Clipping, by Englishmen, is robbing the honest man who receives clipped money, and transferring the silver, i. e. the value is pared off from it, into the clipper's pocket. Clipping by foreigners is robbing England itself; and thus the Spaniards lately robbed Portugal of a great part of its treasure, or commodities, (which is the same thing) by importing upon them clipped money of the Portugal stamp.

Clipping, and clipped money, have, besides this robbery of the public, other great inconveniencies: as the disordering of trade, raising foreign exchange, and a general disturbance, which every one feels thereby in his private affairs.

Clipping is so gainful and so secret a robbery, that penalties cannot restrain it, as we see by experience.

Nothing, I humbly conceive, can put a stop to clipping, now it is grown so universal, and men become so skilful in it, but making it unprofitable.

Nothing can make clipping unprofitable, but making all light money go only for its weight. This stops clipping in a moment, brings out all the milled and weighty money, deprives us not of any part of our clipped money for the use of trade, and brings it orderly, and by degrees, and without force, into the mint to be recoined.

Problems and tasks:
[a] Answer these questions from the text on clipping:
(i) Which country did the Spaniards lately rob, and by what means?
(ii) Besides robbery of the public, what inconveniences do clipping and clipped money bring?
(iii) What alone can make clipping unprofitable?
[b] Write out the passage of the text on clipping starting with "Nothing, I humbly" and going on through "to be recoined.", substituting "unrewarding" for "unprofitable" wherever it occurs.
The lines placed after the text have no role in this exercise.

Dataset extract:
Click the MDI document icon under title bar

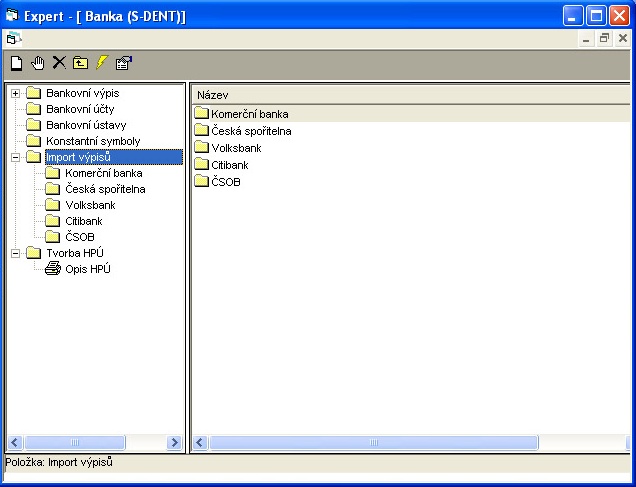[x=13, y=38]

Solutions to each task:
[a]
(i) Portugal, by importing clipped money of the Portugal stamp into it.
(ii) The disordering of trade, the raising of foreign exchange, and a general disturbance that everyone feels in his private affairs.
(iii) Making all light money go only for its weight.

[b]
Nothing, I humbly conceive, can put a stop to clipping, now it is grown so universal, and men become so skilful in it, but making it unrewarding.

Nothing can make clipping unrewarding, but making all light money go only for its weight. This stops clipping in a moment, brings out all the milled and weighty money, deprives us not of any part of our clipped money for the use of trade, and brings it orderly, and by degrees, and without force, into the mint to be recoined.